Creating algorithm with several conditions

Question

I'm pretty new to mathematica and was wondering if you guys could help me out.

Example: We have the following coordinates:

• {1, 1}, {2, 1}, {3, 1}, {5, 1}, {1, 2}, {2, 2}, {3, 2}, where {x,y}

And I need an algorithm which returns (or prints) "01 Xx Yy" if the y-coordinate is the same as next in the list and if the x-coordinate is in steps of 1. If the conditions isn't true it returns "00 Xx Yy" and then "01 Xx Yy".

So the output would be:

• 01 X1 Y1
• 01 X2 Y1
• 01 X3 Y1
• 00 X5 Y1
• 01 X5 Y1
• 00 X1 Y2
• 01 X1 Y2
• 01 X2 Y2
• 01 X3 Y2

Thanks. Sorry for bad english.

Answer 1

To the extent that I understood the OP, here's a code.

First, the input list:

list = {{1, 1}, {2, 1}, {3, 1}, {5, 1}, {1, 2}, {2, 2}, {3, 2}};

Now pad the list to the left and right with elements satisfying the conditions:

listpad = {First@# - {1, 0}}~Join~#~Join~{Last@# + {1, 0}} &@list
(* {{0, 1}, {1, 1}, {2, 1}, {3, 1}, {5, 1}, {1, 2}, {2, 2}, {3, 2}, {4, 2}} *)

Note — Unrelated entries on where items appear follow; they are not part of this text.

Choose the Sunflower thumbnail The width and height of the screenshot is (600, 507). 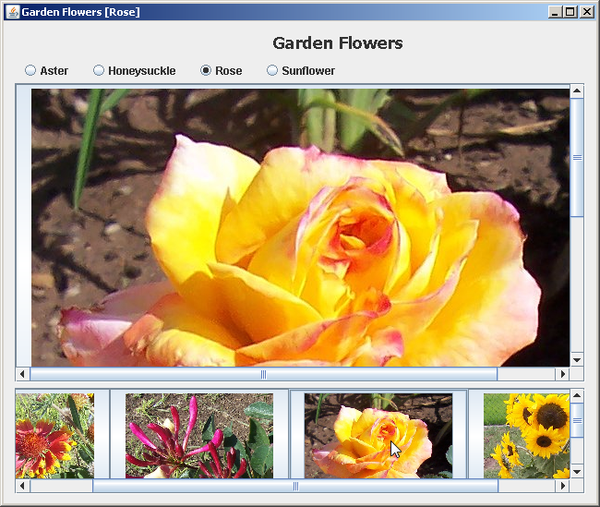pyautogui.click(x=525, y=435)
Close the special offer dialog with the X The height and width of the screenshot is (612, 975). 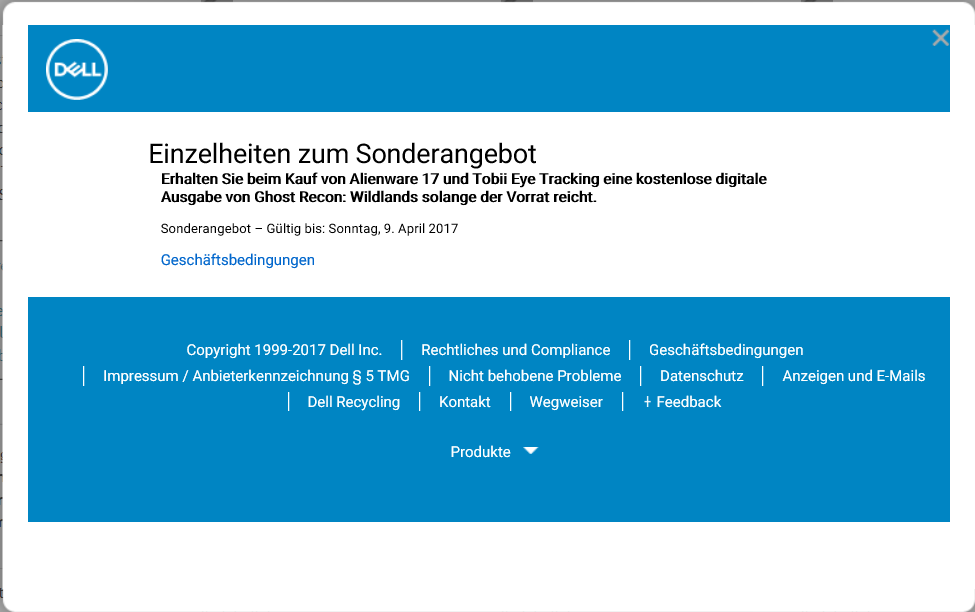click(x=940, y=38)
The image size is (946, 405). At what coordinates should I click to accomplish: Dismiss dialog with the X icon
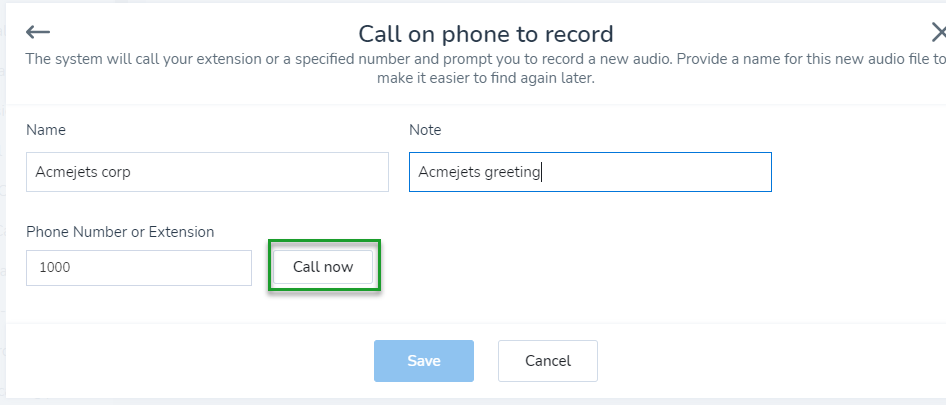click(938, 33)
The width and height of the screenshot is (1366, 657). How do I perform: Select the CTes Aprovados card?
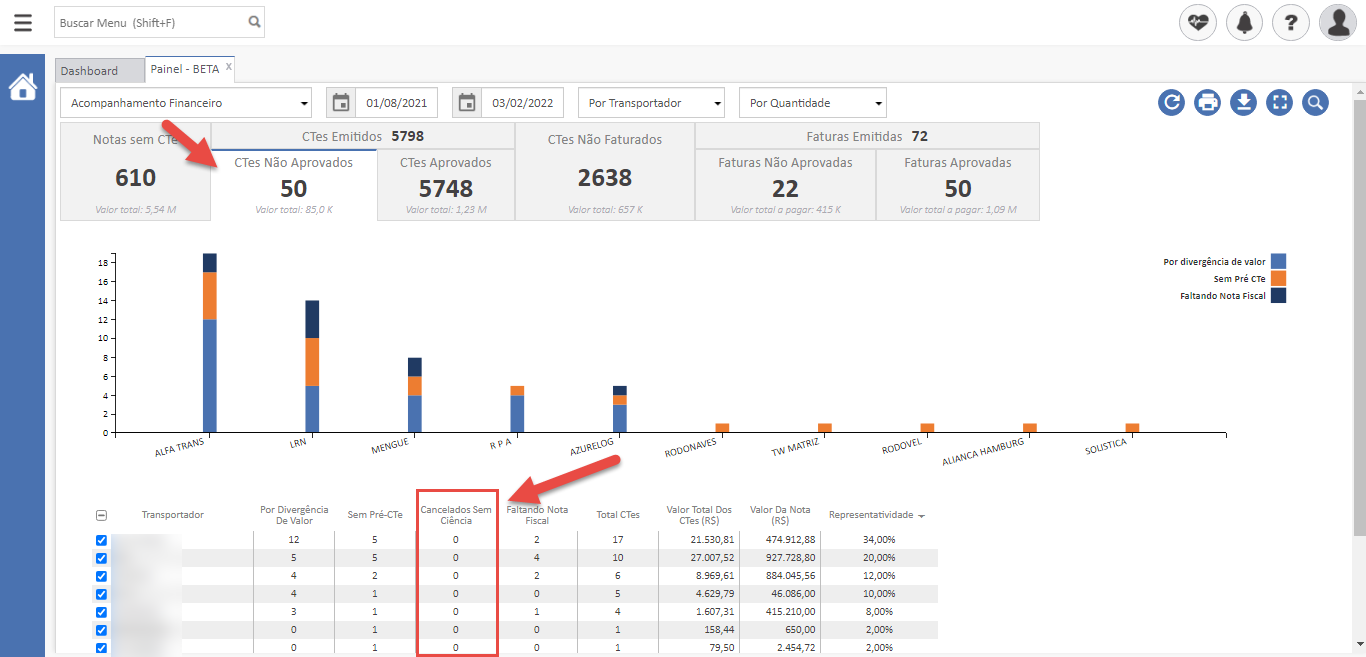(x=446, y=185)
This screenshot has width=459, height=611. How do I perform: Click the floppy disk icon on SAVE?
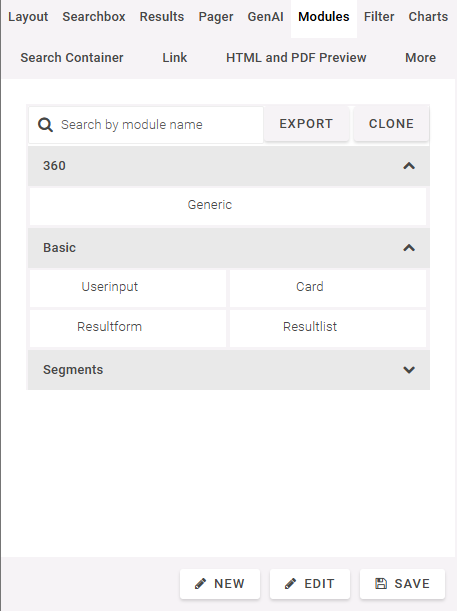pyautogui.click(x=381, y=584)
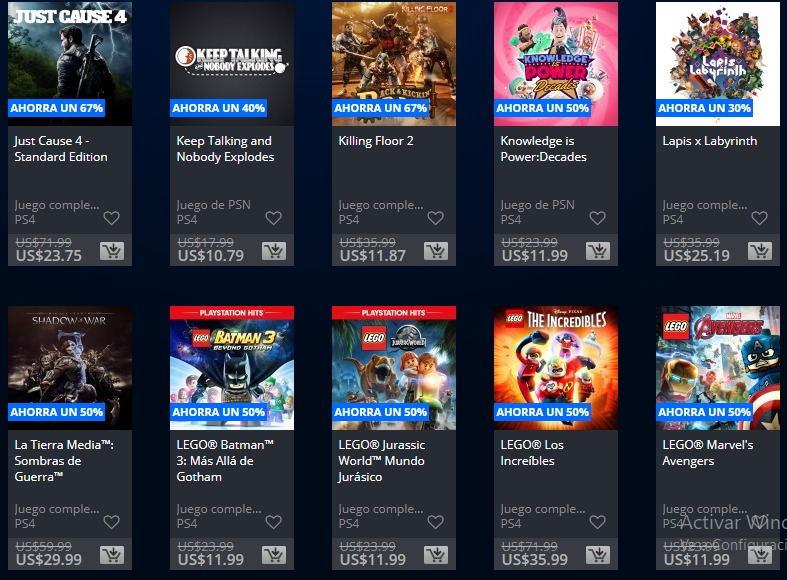Open Just Cause 4 - Standard Edition title link
787x580 pixels.
tap(61, 149)
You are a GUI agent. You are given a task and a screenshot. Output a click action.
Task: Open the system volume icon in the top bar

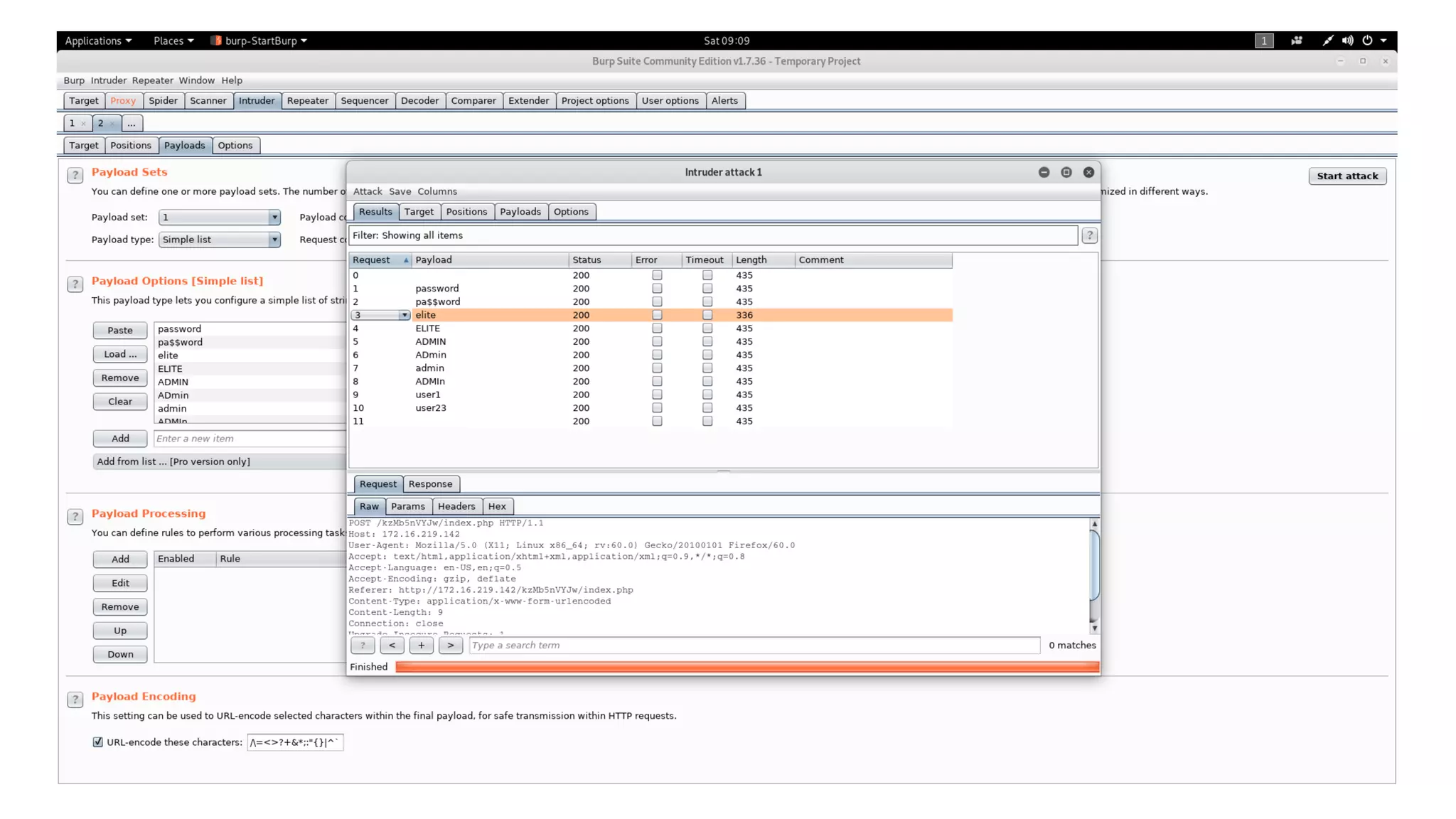click(x=1347, y=41)
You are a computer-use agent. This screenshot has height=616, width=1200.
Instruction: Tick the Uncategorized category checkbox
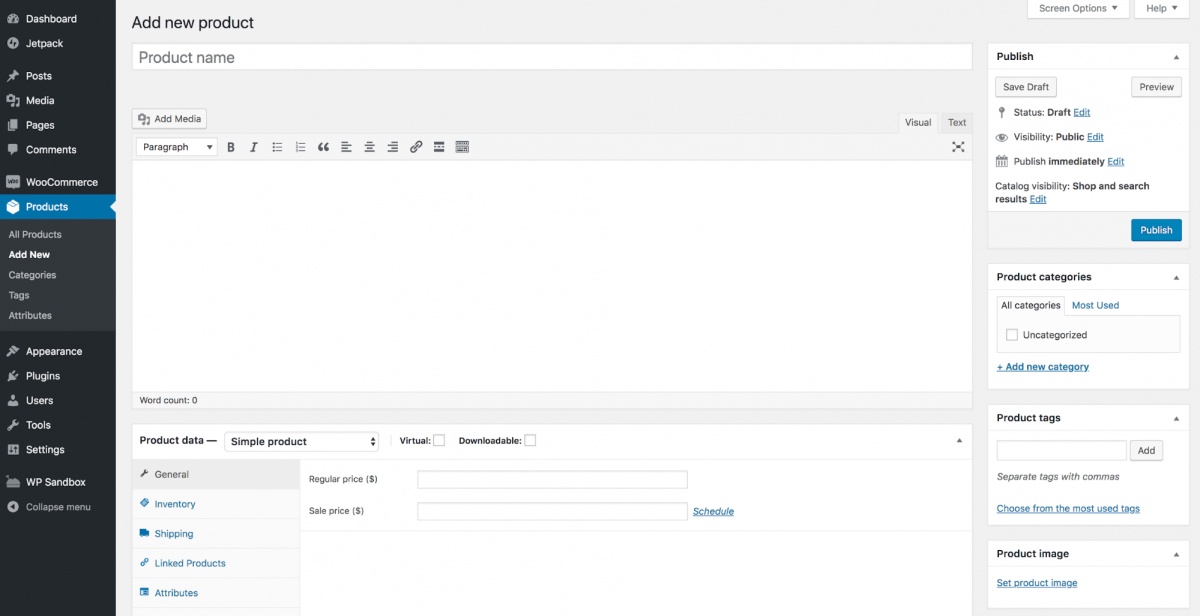(1012, 335)
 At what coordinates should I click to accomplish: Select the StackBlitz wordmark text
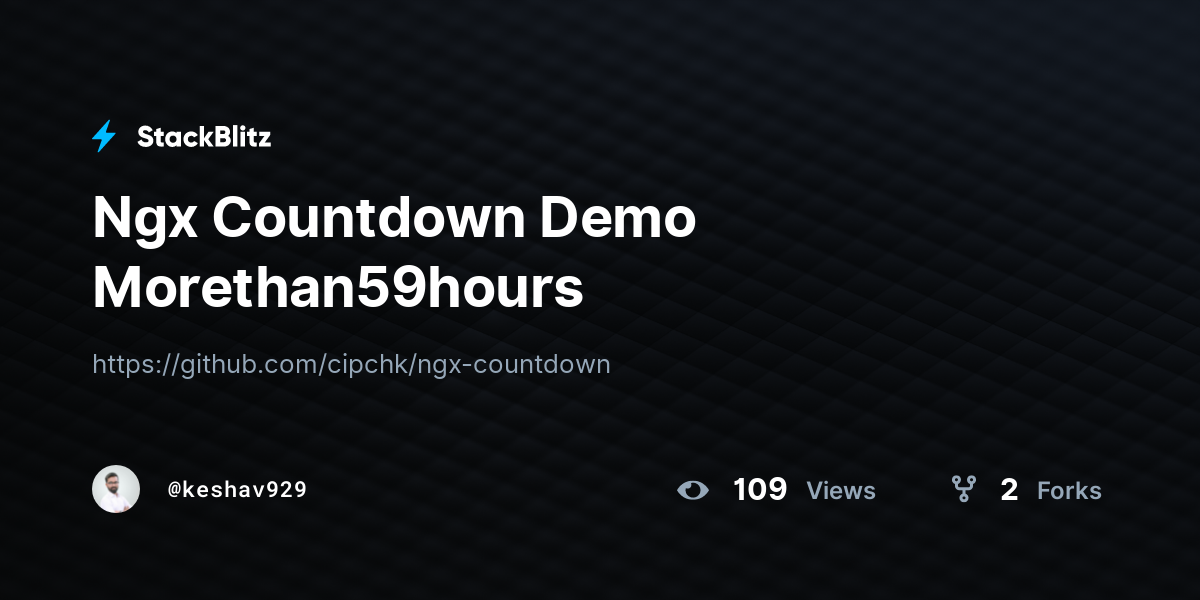tap(204, 137)
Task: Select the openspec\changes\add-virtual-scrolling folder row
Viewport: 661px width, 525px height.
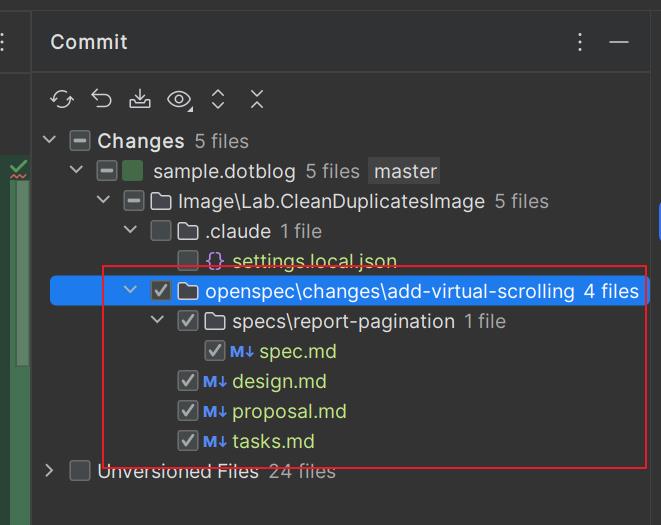Action: [389, 291]
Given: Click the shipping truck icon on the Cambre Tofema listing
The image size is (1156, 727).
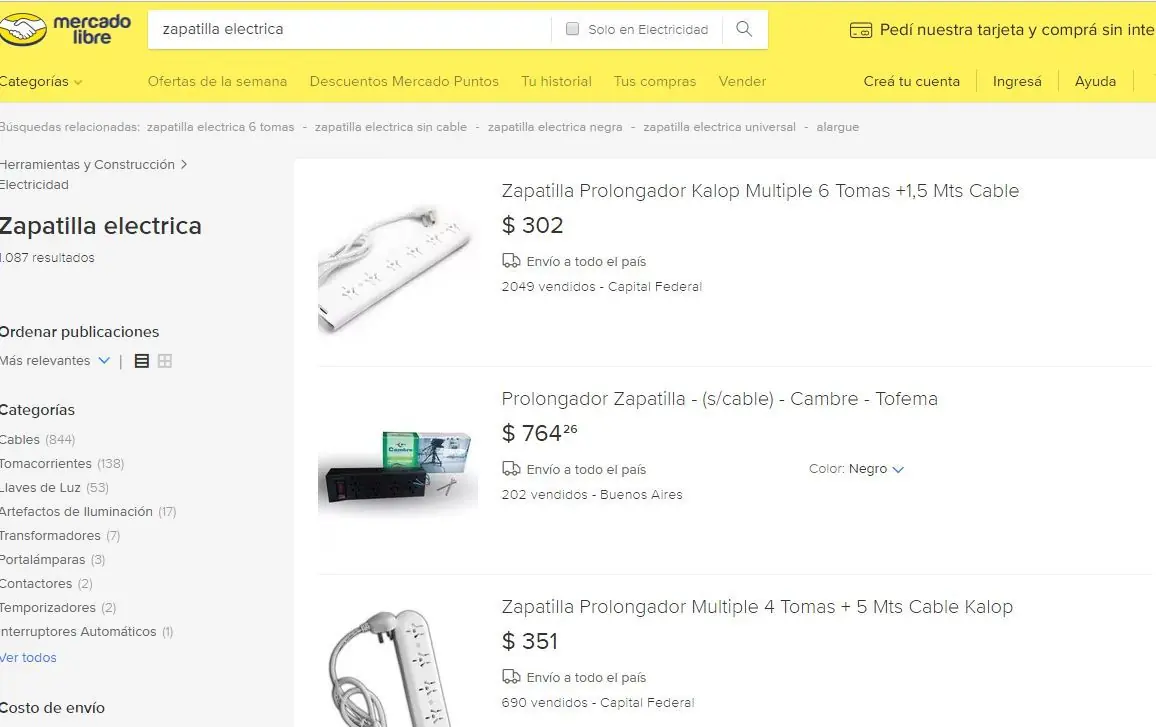Looking at the screenshot, I should [x=510, y=469].
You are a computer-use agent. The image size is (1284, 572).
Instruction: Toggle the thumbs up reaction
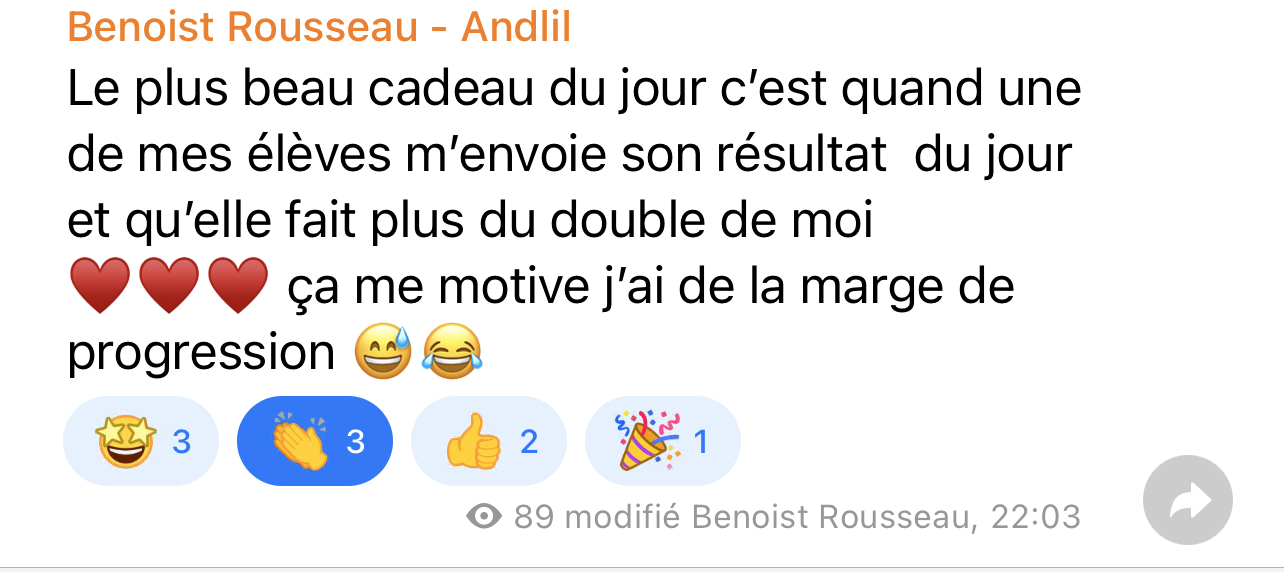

Each element needs to be compared to the one before and after, so let's partition this appropriately.

listpart = Partition[listpad, 3, 1]
(*
{{{0, 1}, {1, 1}, {2, 1}},
 {{1, 1}, {2, 1}, {3, 1}},
 {{2, 1}, {3, 1}, {5, 1}},
 {{3, 1}, {5, 1}, {1, 2}},
 {{5, 1}, {1, 2}, {2, 2}},
 {{1, 2}, {2, 2}, {3, 2}},
 {{2, 2}, {3, 2}, {4, 2}}}
*)

The 2nd coordinate from each sublist is the one under scrutiny, its first element should be 1 greater than in the 1st coordinate of each sublist, its second element should be equal to that in the 3rd coordinate of each sublist.

Expressed in mathematica, this condition is

Last[#3 - #2] == 0 && First[#2 - #1] == 1

Let's roll this into a function which does stuff depending on the satisfaction of this condition (EDIT: I've replaced Which with If as there's only two outcomes):

f = 
  If[Last[#3 - #2] == 0 && First[#2 - #1] == 1,
    "01 X" <> ToString@First@#2 <> " Y" <> ToString@Last@#2,
  Unevaluated@
    Sequence[
      "00 X" <> ToString@First@#2 <> " Y" <> ToString@Last@#2, 
      "01 X" <> ToString@First@#2 <> " Y" <> ToString@Last@#2]
  ] &

Now

f @@@ listpart // TableForm

returns

01 X1 Y1
01 X2 Y1
01 X3 Y1
00 X5 Y1
01 X5 Y1
00 X1 Y2
01 X1 Y2
01 X2 Y2
01 X3 Y2

The result of f @@@ somelist is usually a list of as many elements, as in somelist, so I use Unevaluated@Sequence[...] here, which allows the result of applying f to an element of somelist to be a sequence of two elements splatted into the output, therefore the output becomes longer than the input. Unevaluated is necessary, otherwise while defining the function, the Sequence would splat itself into the arguments of the If statement and not into the end result.